A civil rights elder and speechwriter for Martin Luther King, Jr., the late Vincent Harding brought the wisdom of the movement to young people in hurting places. He offers the image of a “live human signpost” as a guiding light toward the kind of support and mentorship we can offer one another in the path toward a beloved community. “When it comes to creating a multiracial, multiethnic, multireligious, democratic society, we are still a developing nation,” he says. “But my own deep, deep conviction is that the knowledge, like all knowledge, is available to us if we seek it.”

Rami Nashashibi is a champion for how art can make humans visible to each other. He brings a new energy to Islam’s core commitment to beauty and humanity — and to the power of stories to heal and electrify us across geography and generation, culture and faith. He founded the Inner-City Muslim Action Network on Chicago’s South Side, where he also lives with his family. “The arts have become the real factor for us in both humanizing each other’s stories, connecting our stories, and revealing to one another the possibilities of what a better world can look like,” he says.
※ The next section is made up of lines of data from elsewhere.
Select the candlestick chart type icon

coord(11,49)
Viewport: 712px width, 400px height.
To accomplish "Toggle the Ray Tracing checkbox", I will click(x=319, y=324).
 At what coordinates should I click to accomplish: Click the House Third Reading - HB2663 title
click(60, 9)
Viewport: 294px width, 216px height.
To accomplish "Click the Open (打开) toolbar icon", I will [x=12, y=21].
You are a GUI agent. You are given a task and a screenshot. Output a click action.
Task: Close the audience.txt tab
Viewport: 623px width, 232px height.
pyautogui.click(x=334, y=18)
A rabbi and parent, Sandy Eisenberg Sasso wants us to think about how we might teach our children’s souls, not just their minds. She says nurturing the spiritual lives of our children is the work of understanding for ourselves “what really matters in life, what’s precious, what’s more important than earning a living and going through our daily routine.”
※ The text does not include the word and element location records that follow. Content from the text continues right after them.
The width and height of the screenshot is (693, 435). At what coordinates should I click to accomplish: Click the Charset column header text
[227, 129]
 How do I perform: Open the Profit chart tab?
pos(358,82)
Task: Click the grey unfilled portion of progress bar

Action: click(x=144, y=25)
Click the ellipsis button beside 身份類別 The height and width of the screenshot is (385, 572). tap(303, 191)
Philosopher Kwame Anthony Appiah offers hope for quiet, sustained culture shift through the “endless shared conversation” of friendship. The writer of the New York Times “Ethicist” column studies how deep social change happens across time and cultures. “If you have that background of relationship between individuals and communities that is conversational, then when you have to talk about the things that do divide you, you have a better platform.”

“There is a place inside me that is far more powerful than the continuous mental noise,” says Eckhart Tolle. The spiritual teacher began to gain attention with his 1997 book, The Power of Now. Millions of people around the world have found pragmatic tools in his vision that fundamentally complicates the notion, “I think, therefore I am.”

“Imagine yourself alone on this planet. Would anything be the same?” Jennifer Michael Hecht is a poet, philosopher, and historian who wants to change the way we talk to ourselves and each other about suicide and staying alive — starting with her insistence that we believe each other into being. “Sometimes when you can’t see what’s important about you, other people can.”

Producer’s Note: Given the focus of Jennifer Michael Hecht’s work, this episode briefly touches on the topic of suicide.

“When words bring you closer to the prisoner in his cell, to the patient who is dying on his bed alone, to the starving child, then it’s a prayer.” Elie Wiesel, the beloved writer known for his memoir of the Holocaust, “Night,” speaks of the power of prayer and forgiveness in the wake of profound suffering.

“How in our daily lives are we connecting with ourselves and everything around us? Because that’s where real, energetic transformation comes from.” Feminist playwright Eve Ensler speaks of the affirming physicality of our bodies, and of finding true contentment in the lives we already lead.

“There’s something magnetic about a group of people that say, ‘Hey, we don’t have it all figured out, and we need each other.'” New Monastic and Simple Way founder Shane Claiborne on bridging the gap between the structures we are raised in and the human needs around us.

“The challenge of our future is to say, are we going to connect and amplify positive tribes that want to make things better for all of us?” Entrepreneur and digital wise man Seth Godin on our capacity to use connection to elevate and advance the human spirit.